··· データ行 ···
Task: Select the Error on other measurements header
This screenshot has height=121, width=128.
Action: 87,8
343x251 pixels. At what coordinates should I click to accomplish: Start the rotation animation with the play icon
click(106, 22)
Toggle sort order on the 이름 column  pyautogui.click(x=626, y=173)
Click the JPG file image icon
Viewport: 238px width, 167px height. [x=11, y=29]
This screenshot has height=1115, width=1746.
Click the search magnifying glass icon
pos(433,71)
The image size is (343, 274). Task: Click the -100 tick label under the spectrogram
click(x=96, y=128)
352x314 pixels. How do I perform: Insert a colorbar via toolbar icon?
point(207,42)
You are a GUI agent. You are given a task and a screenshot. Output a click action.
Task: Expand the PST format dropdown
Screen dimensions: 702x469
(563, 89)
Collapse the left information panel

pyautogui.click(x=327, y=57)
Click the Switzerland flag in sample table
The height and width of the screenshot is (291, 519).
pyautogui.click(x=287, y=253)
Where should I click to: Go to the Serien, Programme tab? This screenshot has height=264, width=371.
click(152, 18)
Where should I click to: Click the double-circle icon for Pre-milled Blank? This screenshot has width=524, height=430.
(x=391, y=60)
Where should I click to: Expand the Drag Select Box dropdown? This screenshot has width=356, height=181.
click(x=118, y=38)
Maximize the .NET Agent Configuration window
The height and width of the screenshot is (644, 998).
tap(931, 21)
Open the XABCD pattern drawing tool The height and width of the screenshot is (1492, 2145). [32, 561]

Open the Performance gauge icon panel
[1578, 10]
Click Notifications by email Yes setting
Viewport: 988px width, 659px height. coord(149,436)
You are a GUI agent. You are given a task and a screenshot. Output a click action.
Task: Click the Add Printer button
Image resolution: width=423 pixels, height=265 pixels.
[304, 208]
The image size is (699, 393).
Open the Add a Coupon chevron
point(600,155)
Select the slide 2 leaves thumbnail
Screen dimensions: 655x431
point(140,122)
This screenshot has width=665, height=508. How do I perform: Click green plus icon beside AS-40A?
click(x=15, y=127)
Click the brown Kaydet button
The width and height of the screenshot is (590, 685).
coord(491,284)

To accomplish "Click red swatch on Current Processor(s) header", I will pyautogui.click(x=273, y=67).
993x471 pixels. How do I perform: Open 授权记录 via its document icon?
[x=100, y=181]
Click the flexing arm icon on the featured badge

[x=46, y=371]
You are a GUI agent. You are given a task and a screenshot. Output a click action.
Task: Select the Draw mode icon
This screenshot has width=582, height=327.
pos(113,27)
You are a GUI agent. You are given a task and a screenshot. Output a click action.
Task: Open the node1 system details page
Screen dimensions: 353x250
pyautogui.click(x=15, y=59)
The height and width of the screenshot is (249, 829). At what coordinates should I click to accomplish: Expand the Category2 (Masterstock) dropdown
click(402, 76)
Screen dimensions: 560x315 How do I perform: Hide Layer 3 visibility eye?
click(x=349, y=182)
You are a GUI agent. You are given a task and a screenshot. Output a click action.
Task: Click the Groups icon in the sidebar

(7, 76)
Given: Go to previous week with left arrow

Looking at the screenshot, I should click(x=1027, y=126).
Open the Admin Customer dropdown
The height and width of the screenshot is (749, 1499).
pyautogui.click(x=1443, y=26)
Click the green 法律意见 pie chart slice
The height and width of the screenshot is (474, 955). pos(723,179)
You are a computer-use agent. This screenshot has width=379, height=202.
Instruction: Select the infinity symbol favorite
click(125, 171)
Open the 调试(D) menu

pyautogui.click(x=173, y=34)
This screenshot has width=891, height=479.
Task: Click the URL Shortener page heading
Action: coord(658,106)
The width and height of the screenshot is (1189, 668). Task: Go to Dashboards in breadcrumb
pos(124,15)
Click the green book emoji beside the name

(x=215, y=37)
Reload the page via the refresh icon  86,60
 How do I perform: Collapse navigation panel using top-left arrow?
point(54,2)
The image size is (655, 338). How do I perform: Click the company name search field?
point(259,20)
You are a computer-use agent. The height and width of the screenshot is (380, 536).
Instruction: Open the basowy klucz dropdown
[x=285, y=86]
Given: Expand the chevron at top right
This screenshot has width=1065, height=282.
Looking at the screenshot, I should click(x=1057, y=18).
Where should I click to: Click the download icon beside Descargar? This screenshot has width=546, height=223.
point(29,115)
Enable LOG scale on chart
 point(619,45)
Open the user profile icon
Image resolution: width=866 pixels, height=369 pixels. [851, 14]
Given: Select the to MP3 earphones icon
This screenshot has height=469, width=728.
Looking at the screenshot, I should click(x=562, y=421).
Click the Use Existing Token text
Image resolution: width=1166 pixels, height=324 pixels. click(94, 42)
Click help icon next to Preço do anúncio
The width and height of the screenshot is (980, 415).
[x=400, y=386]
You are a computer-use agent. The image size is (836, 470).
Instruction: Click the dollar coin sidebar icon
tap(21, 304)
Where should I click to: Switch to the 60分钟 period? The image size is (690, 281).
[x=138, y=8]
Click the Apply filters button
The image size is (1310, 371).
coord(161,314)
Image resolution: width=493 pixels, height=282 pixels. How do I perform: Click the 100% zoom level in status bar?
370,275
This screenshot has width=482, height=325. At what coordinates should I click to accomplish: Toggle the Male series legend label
···
**取り組む課題**
上のエントリをすべて、一字一句変えずに書き写してください。

**演習の解答**
Task: Select the Error on other measurements header
This screenshot has height=121, width=128.
Action: 87,8
343x251 pixels. At what coordinates should I click to accomplish: Start the rotation animation with the play icon
click(106, 22)
Toggle sort order on the 이름 column  pyautogui.click(x=626, y=173)
Click the JPG file image icon
Viewport: 238px width, 167px height. [x=11, y=29]
This screenshot has height=1115, width=1746.
Click the search magnifying glass icon
pos(433,71)
The image size is (343, 274). Task: Click the -100 tick label under the spectrogram
click(x=96, y=128)
352x314 pixels. How do I perform: Insert a colorbar via toolbar icon?
point(207,42)
You are a GUI agent. You are given a task and a screenshot. Output a click action.
Task: Expand the PST format dropdown
Screen dimensions: 702x469
(563, 89)
Collapse the left information panel

pyautogui.click(x=327, y=57)
Click the Switzerland flag in sample table
The height and width of the screenshot is (291, 519).
pyautogui.click(x=287, y=253)
Where should I click to: Go to the Serien, Programme tab? This screenshot has height=264, width=371.
click(152, 18)
Where should I click to: Click the double-circle icon for Pre-milled Blank? This screenshot has width=524, height=430.
(x=391, y=60)
Where should I click to: Expand the Drag Select Box dropdown? This screenshot has width=356, height=181.
click(x=118, y=38)
Maximize the .NET Agent Configuration window
The height and width of the screenshot is (644, 998).
tap(931, 21)
Open the XABCD pattern drawing tool The height and width of the screenshot is (1492, 2145). [32, 561]

Open the Performance gauge icon panel
[1578, 10]
Click Notifications by email Yes setting
Viewport: 988px width, 659px height. coord(149,436)
You are a GUI agent. You are given a task and a screenshot. Output a click action.
Task: Click the Add Printer button
Image resolution: width=423 pixels, height=265 pixels.
[304, 208]
The image size is (699, 393).
Open the Add a Coupon chevron
point(600,155)
Select the slide 2 leaves thumbnail
Screen dimensions: 655x431
point(140,122)
This screenshot has width=665, height=508. How do I perform: Click green plus icon beside AS-40A?
click(x=15, y=127)
Click the brown Kaydet button
The width and height of the screenshot is (590, 685).
coord(491,284)

To accomplish "Click red swatch on Current Processor(s) header", I will pyautogui.click(x=273, y=67).
993x471 pixels. How do I perform: Open 授权记录 via its document icon?
[x=100, y=181]
Click the flexing arm icon on the featured badge

[x=46, y=371]
You are a GUI agent. You are given a task and a screenshot. Output a click action.
Task: Select the Draw mode icon
This screenshot has width=582, height=327.
pos(113,27)
You are a GUI agent. You are given a task and a screenshot. Output a click action.
Task: Open the node1 system details page
Screen dimensions: 353x250
pyautogui.click(x=15, y=59)
The height and width of the screenshot is (249, 829). At what coordinates should I click to accomplish: Expand the Category2 (Masterstock) dropdown
click(402, 76)
Screen dimensions: 560x315 How do I perform: Hide Layer 3 visibility eye?
click(x=349, y=182)
You are a GUI agent. You are given a task and a screenshot. Output a click action.
Task: Click the Groups icon in the sidebar

(7, 76)
Given: Go to previous week with left arrow

Looking at the screenshot, I should click(x=1027, y=126).
Open the Admin Customer dropdown
The height and width of the screenshot is (749, 1499).
pyautogui.click(x=1443, y=26)
Click the green 法律意见 pie chart slice
The height and width of the screenshot is (474, 955). pos(723,179)
You are a computer-use agent. This screenshot has width=379, height=202.
Instruction: Select the infinity symbol favorite
click(125, 171)
Open the 调试(D) menu

pyautogui.click(x=173, y=34)
This screenshot has width=891, height=479.
Task: Click the URL Shortener page heading
Action: coord(658,106)
The width and height of the screenshot is (1189, 668). Task: Go to Dashboards in breadcrumb
pos(124,15)
Click the green book emoji beside the name

(x=215, y=37)
Reload the page via the refresh icon  86,60
 How do I perform: Collapse navigation panel using top-left arrow?
point(54,2)
The image size is (655, 338). How do I perform: Click the company name search field?
point(259,20)
You are a computer-use agent. The height and width of the screenshot is (380, 536).
Instruction: Open the basowy klucz dropdown
[x=285, y=86]
Given: Expand the chevron at top right
This screenshot has width=1065, height=282.
Looking at the screenshot, I should click(x=1057, y=18).
Where should I click to: Click the download icon beside Descargar? This screenshot has width=546, height=223.
point(29,115)
Enable LOG scale on chart
 point(619,45)
Open the user profile icon
Image resolution: width=866 pixels, height=369 pixels. [851, 14]
Given: Select the to MP3 earphones icon
This screenshot has height=469, width=728.
Looking at the screenshot, I should click(x=562, y=421).
Click the Use Existing Token text
Image resolution: width=1166 pixels, height=324 pixels. click(94, 42)
Click help icon next to Preço do anúncio
The width and height of the screenshot is (980, 415).
[x=400, y=386]
You are a computer-use agent. The image size is (836, 470).
Instruction: Click the dollar coin sidebar icon
tap(21, 304)
Where should I click to: Switch to the 60分钟 period? The image size is (690, 281).
[x=138, y=8]
Click the Apply filters button
The image size is (1310, 371).
coord(161,314)
Image resolution: width=493 pixels, height=282 pixels. How do I perform: Click the 100% zoom level in status bar?
370,275
This screenshot has width=482, height=325. At what coordinates should I click to accomplish: Toggle the Male series legend label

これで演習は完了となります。